Text segment -
++++++++++++++++++++

How Facebook ‘likes’ define everything about you
According to a new study, Facebook users who ‘like’ curly fries and thunderstorms are far more intelligent than average. Is your internet persona giving away more than you think?
You can hide your age, lie about your relationship status and leave the ‘religion’ box blank. But if you have ‘liked’ enough pages on Facebook, there is little about your personality and identity that a stranger may not be able to guess.
In a recent study, social scientists gathered user ‘likes’ from 58,000 Facebook profiles, then used the data to determine essential information about each volunteer. Their success was impressive: the researchers’ predictions were 95% correct when it came to race, 85% when it came to politics and 88% when it came to male sexuality.
In some cases, the reasoning is fairly obvious. It is no surprise that gay people are more likely to express their approval for anti-homophobia campaign ‘No H8’, or that plenty of liberals like Barack Obama. But these clear signifiers accounted for less than 5% of predictions; other correlations were far less explicable.
Curly fries or thunderstorms are not usually taken as a sign of intelligence, for instance; but few pages on all of Facebook are more closely linked to high IQ. And for some reason, admitting to ‘being confused after waking up from naps’ suggests strongly that you are a straight man. A fan of Hello Kitty, meanwhile, is likely to be more open but less conscientious and emotionally stable than average.

++++++++++++++++++++

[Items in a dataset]
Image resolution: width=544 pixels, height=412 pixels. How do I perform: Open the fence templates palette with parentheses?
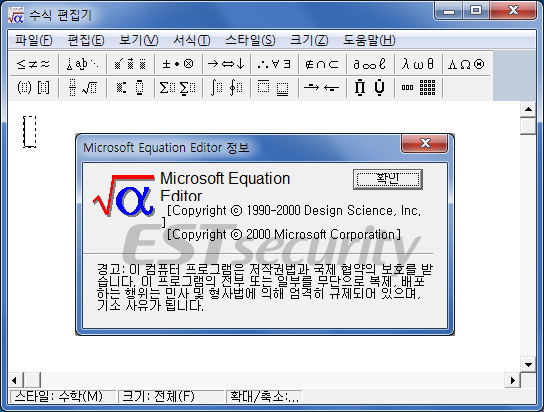[33, 88]
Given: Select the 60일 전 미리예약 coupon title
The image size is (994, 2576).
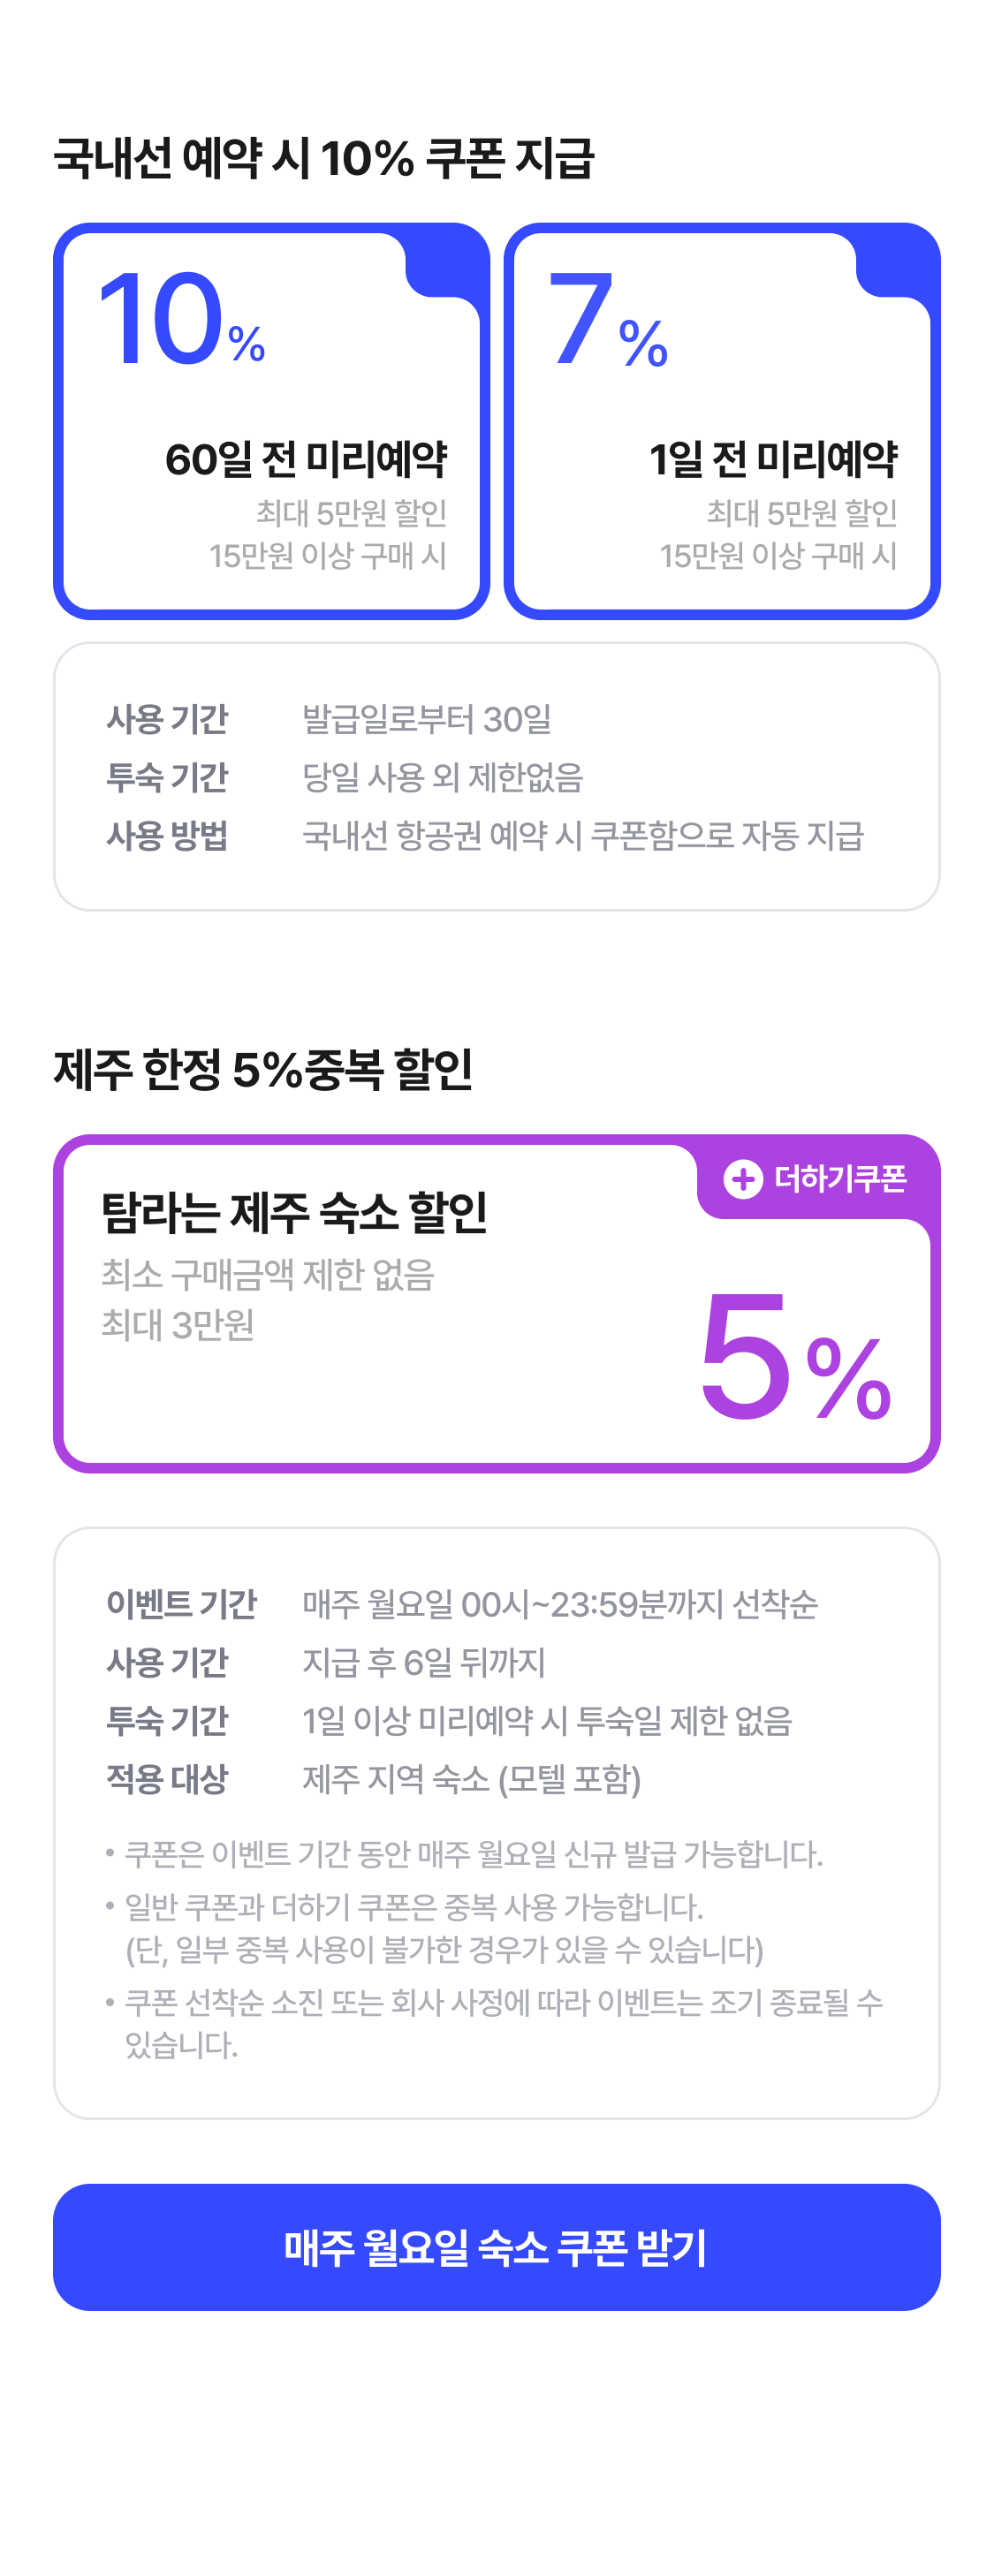Looking at the screenshot, I should (306, 459).
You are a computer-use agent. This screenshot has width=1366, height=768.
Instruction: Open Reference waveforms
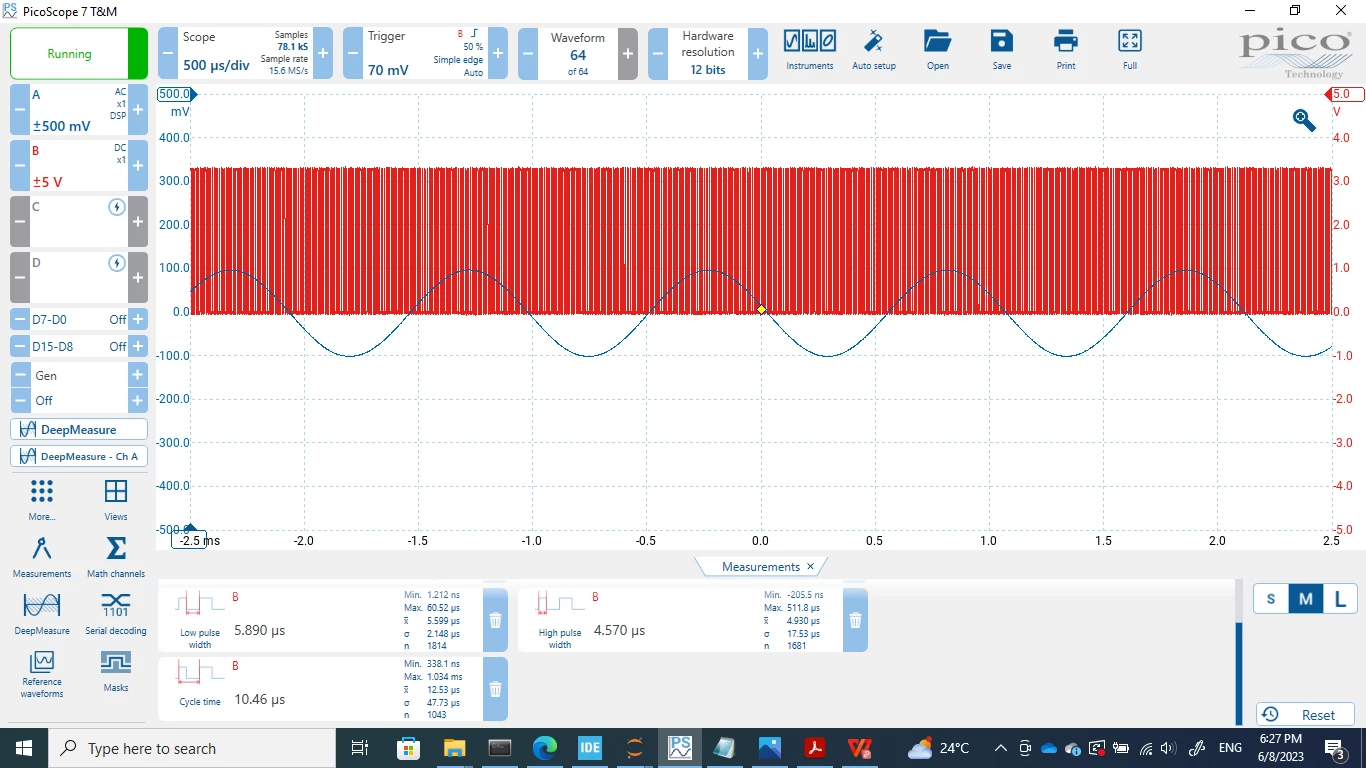pos(42,674)
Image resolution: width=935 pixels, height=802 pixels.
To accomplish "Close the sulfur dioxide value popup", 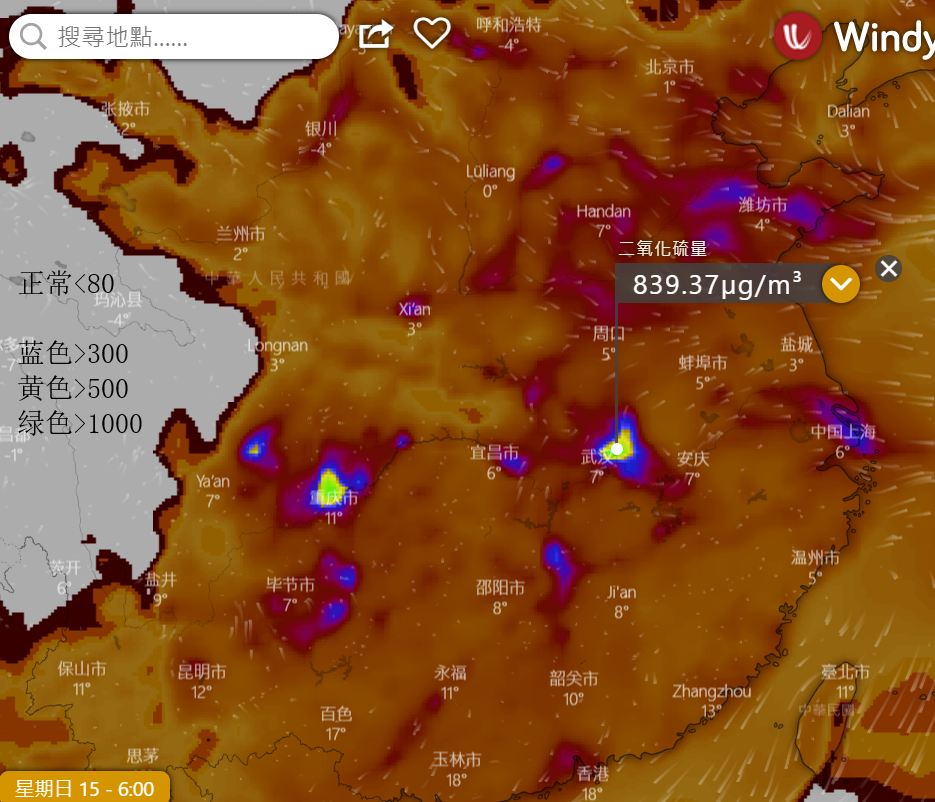I will point(888,268).
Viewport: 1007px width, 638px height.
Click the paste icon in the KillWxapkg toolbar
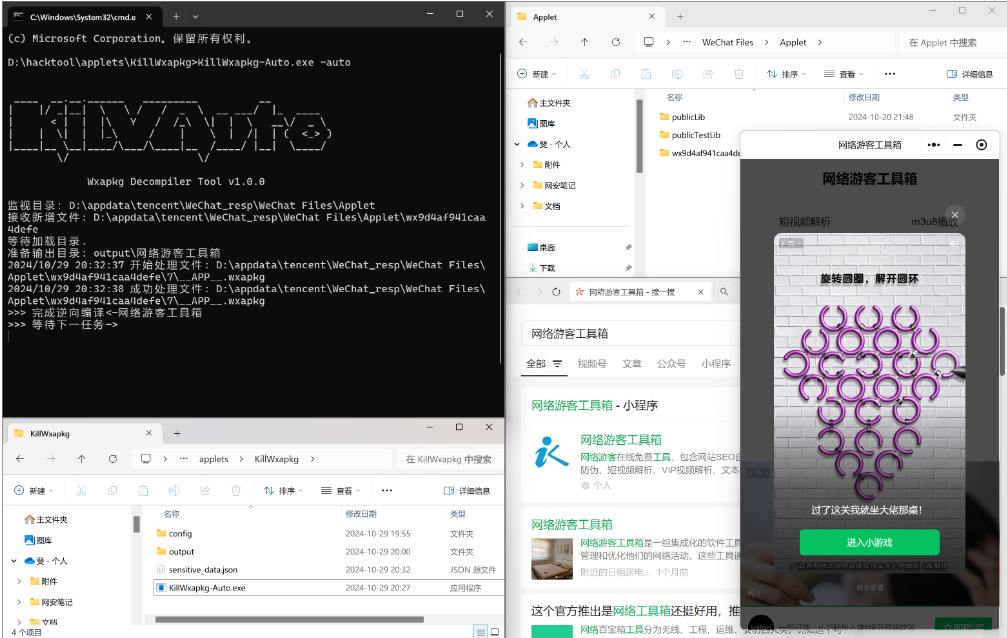pos(143,489)

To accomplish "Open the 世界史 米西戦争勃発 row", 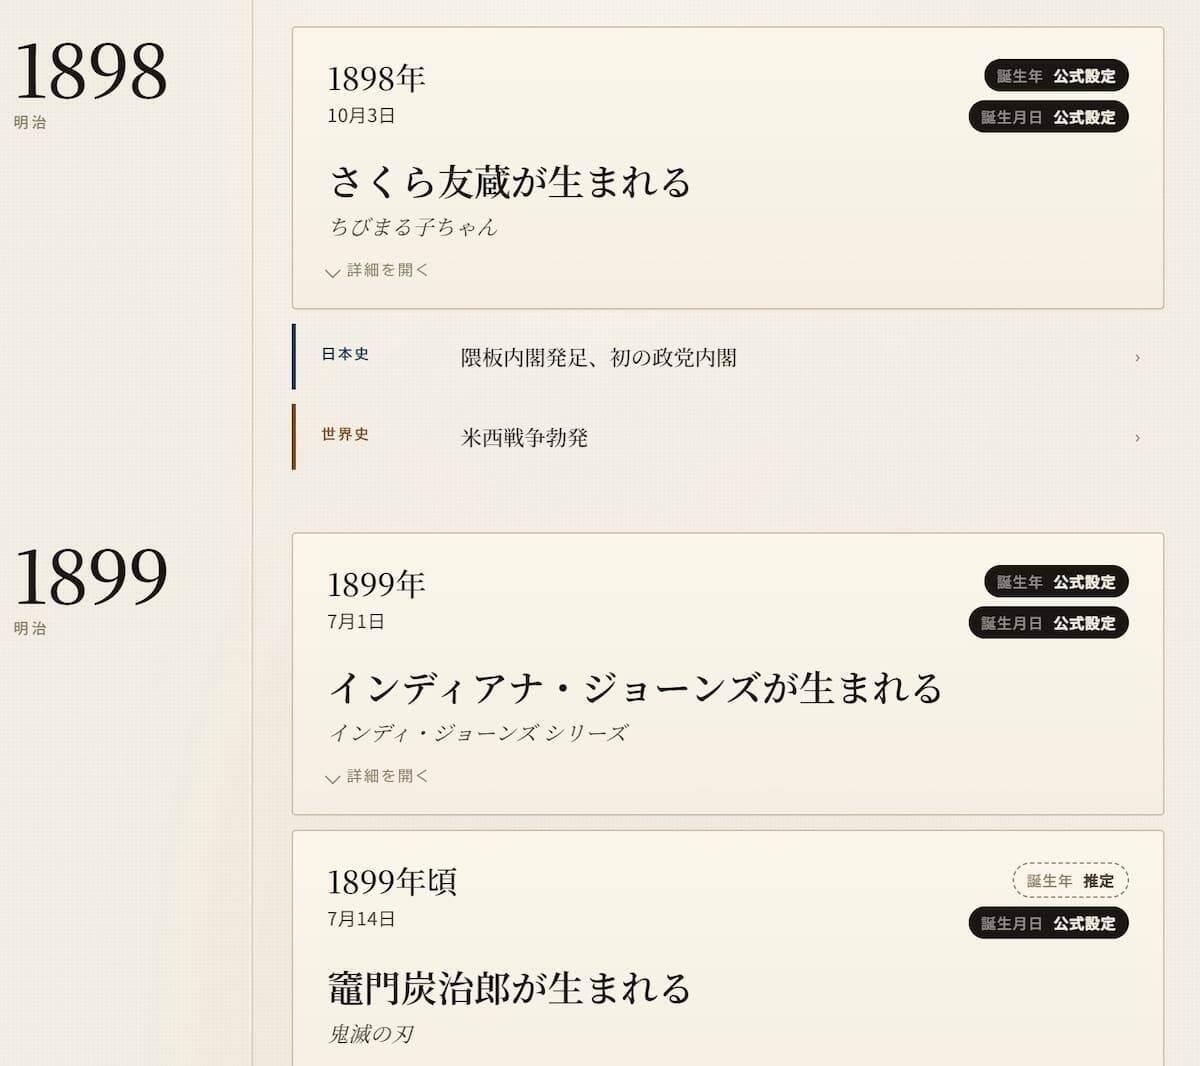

++++++++++++++++++++

Your instructions - Summarize the article on Facebook likes in two sentences. Answer from the article on Facebook likes alone.

Answer for this exercise - Social scientists gathered 'likes' from 58,000 Facebook profiles and used them to predict each volunteer's essential information, reaching 95% accuracy for race, 85% for politics and 88% for male sexuality. Obvious signals, such as gay people liking 'No H8' or liberals liking Barack Obama, accounted for less than 5% of predictions, while other links were harder to explain, such as liking curly fries or thunderstorms being closely tied to high IQ.